Trained on raw speech

The new Danish wav2vec2 model is based on a framework that Facebook’s AI researchers presented at the end of 2020. The framework uses the transformer architecture to achieve in speech what transformers have achieved in text. Just as the large language models use self-supervised learning from large amounts of raw text data, the wav2vec2 model can be trained on raw speech data.

The method removes one of the major bottlenecks that has historically been present in the development of language technology for a language such as Danish—securing large amounts of speech data that has been transcribed. Transcribed speech is only needed when the pre-trained model needs to be fine-tuned for a specific task.

There are also other benefits to the framework, Martin Carsten Nielsen says.

“Our wav2vec2.0 models are eerily much more efficient computation-wise than our old deep-speech2 models. With the old models, we had to use a GPU to run inference. Now we can run models on a CPU,” he says.

“Training, on the other hand, is demanding. We trained for 14 days on six GPUs.
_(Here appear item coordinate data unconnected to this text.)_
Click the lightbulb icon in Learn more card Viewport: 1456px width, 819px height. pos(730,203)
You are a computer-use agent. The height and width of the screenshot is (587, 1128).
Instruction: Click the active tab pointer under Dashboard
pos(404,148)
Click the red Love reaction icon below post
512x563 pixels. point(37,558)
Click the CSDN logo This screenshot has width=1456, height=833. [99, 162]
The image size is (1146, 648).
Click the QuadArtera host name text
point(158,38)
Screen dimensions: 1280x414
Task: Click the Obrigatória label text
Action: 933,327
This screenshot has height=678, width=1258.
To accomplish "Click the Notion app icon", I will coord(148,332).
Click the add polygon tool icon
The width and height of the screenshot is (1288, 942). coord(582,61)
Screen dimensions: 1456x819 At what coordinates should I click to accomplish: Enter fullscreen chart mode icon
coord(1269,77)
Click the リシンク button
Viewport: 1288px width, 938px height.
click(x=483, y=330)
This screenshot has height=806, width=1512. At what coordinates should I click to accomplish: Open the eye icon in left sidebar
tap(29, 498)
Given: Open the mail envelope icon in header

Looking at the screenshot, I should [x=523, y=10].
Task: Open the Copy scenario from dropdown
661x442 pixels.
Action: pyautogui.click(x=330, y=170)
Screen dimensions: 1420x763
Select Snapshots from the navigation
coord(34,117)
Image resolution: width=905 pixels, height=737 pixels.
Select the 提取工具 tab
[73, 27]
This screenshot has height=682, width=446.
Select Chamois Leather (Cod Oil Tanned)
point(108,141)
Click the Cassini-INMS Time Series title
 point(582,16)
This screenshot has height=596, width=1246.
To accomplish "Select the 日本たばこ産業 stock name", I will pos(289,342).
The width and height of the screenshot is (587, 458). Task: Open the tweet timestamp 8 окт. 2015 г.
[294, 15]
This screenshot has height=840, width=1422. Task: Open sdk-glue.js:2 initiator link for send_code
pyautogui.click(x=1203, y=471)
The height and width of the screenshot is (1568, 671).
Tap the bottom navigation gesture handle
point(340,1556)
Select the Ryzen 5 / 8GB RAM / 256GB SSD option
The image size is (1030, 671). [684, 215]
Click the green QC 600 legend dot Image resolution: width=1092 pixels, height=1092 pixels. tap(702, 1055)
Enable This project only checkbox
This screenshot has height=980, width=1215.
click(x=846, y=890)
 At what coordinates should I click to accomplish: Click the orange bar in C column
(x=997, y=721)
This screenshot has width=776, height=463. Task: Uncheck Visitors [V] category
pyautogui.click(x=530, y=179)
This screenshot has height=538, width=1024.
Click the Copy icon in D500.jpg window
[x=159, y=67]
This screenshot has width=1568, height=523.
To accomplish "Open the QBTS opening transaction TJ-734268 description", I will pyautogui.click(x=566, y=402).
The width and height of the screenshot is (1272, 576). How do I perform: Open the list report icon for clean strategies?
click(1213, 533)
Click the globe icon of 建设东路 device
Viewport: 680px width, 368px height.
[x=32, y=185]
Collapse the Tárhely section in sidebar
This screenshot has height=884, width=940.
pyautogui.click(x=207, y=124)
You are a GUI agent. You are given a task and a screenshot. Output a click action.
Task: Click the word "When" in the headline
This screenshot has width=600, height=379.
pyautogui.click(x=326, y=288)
But that’s nothing if you look at how other models are made.”

Just a few hours of data may be needed for fine-tuning

The wav2vec2 model cannot be used for speech recognition until it has been fine-tuned. How much data that requires cannot be said definitively, Martin Carsten Nielsen says.

“Pre-training must make the models work both in a car, in a studio, in the office, and with various accents. How much data is needed for fine-tuning is highly dependent on the problem,” he says.

Facebook’s results show that getting a few hours of data—preferably five hours or more—can provide good results. The important thing is that the data covers the vocabulary that is relevant to the task.

“If you want models to have a very limited vocabulary, and you e.g. say ‘just’ a few words in a production environment, then 1 hour may be enough,” Martin Carsten Nielsen says.

Language technology for all dialects

In English, the large variety of dialects has long been a source of problems—to a degree where technology has been criticized for discriminating against minorities because their way of speaking the language is not recognized. Also in Danish, there is an inherent risk that language models will define Danish as only standard Danish, Martin Carsten Nielsen says.

“You can think of it as having categories under Danish such as standard Danish, South Jutlandic, and the Bornholm dialect. They sound very different, and in many respects use different words,” he says.

It will therefore not necessarily be sufficient in the short run to pre-train the model in all the local dialects for which data can be found. We will probably have to treat each dialect as a separate language instead, Martin Carsten Nielsen says.

“It’s not a given that you can just throw it all into one model. But one can imagine different models handling different dialects. You can e.g. make a model that starts by determining which dialect is spoken and then uses the right model for that dialect. That’s probably the most realistic solution in the short term.”

Shared blueprint

Alvenir will focus on developing solutions based on the new model. But the two founders still see making the model open source as a good move.

“The general models are tools that can be optimized in many ways. By making them freely available, we give organizations the opportunity to try them out. Some companies may be able to take the model and solve their tasks themselves, and that’s great. Others will need people like us and our expertise,” Martin Carsten Nielsen says.

“We have only just started working on these technologies, and Denmark should have the opportunity to be at the forefront. I might as well share the blueprint for my hammer, so that we can together make an even better version in the long run.”

Moreover, a positive attitude towards open source can also improve the company’s profile, Martin Carsten Nielsen points out:

“We want to be able to recruit talent, and the best people often tend to be interested in open source.”